● Stored data
════
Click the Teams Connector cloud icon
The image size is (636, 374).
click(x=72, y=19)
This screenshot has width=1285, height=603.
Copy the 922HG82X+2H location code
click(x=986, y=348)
════
● WORK ORDER
Each line from the one containing "This screenshot has width=1285, height=603." through the end of the entries, both included, is to be returned exactly, with no other lines.

● EXERCISE ANSWER
This screenshot has width=1285, height=603.
Copy the 922HG82X+2H location code
click(x=986, y=348)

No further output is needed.